Uniper: Geringere Produktionsmengen belasten Ergebnis

Energiekonzern : Geringere Produktionsmengen belasten Ergebnis bei Uniper

Der Energiekonzern Uniper hat in den ersten neun Monaten wegen des Wegfalls positiver Einmaleffekte und geringerer Produktionsmengen weniger verdient als im Vorjahr.

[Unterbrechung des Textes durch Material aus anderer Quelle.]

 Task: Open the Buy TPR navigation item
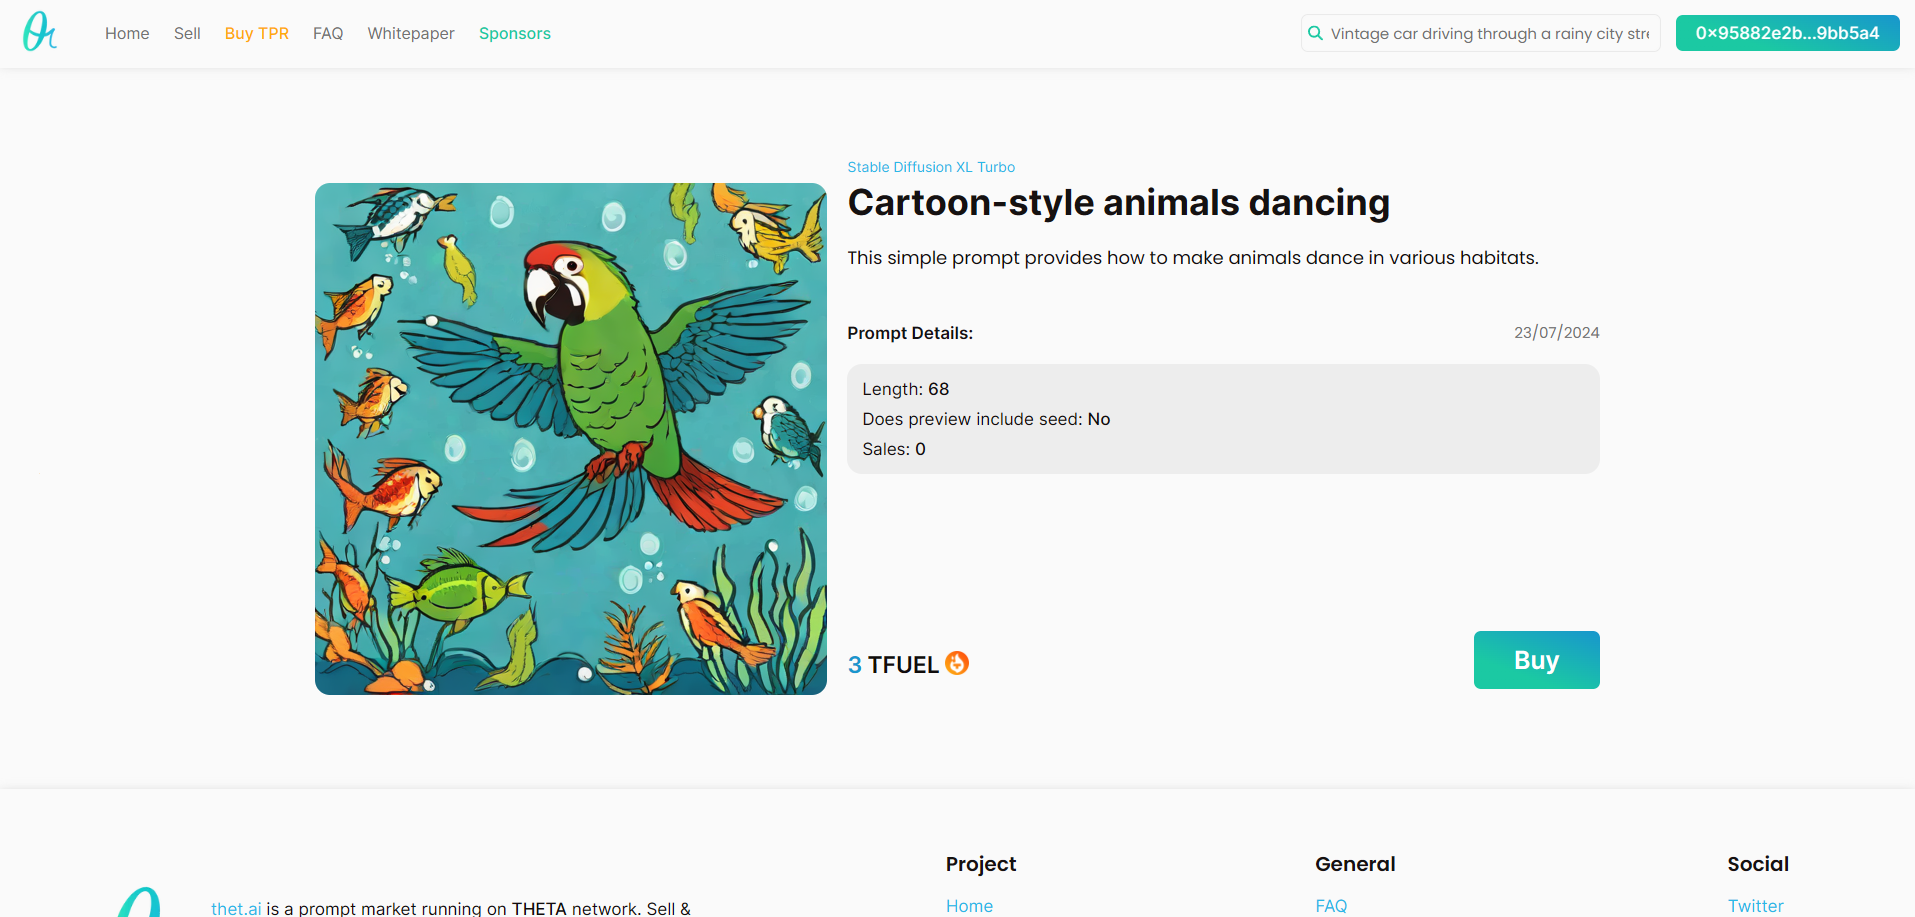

Der bereinigte operative Gewinn (Ebit) ging um fast 50 Prozent auf 203 Millionen Euro zurück. Das teilte der Konzern am Dienstag in Düsseldorf mit. Auch der britische Kapazitätsmarkt wirkte sich negativ aus. Der Umsatz des MDax-Konzerns ging leicht um ein Prozent auf 52,8 Milliarden Euro zurück. Nun erwartet Uniper allerdings ein starkes viertes Quartal.

Bereits am Montagabend hatte der Konzern die Prognose für das operative Ergebnis im laufenden Geschäftsjahr erhöht und eine höhere Dividende in Aussicht gestellt. Hintergrund ist eine bessere Lage des britischen Geschäfts.

Das Unternehmen, bei dem der finnische Konzern Fortum die Mehrheit anstrebt, rechnet im laufenden Jahr jetzt mit einem um Sondereffekte bereinigten Gewinn vor Zinsen und Steuern (Ebit) zwischen 750 und 950 (2018: 865 Mio) Millionen Euro.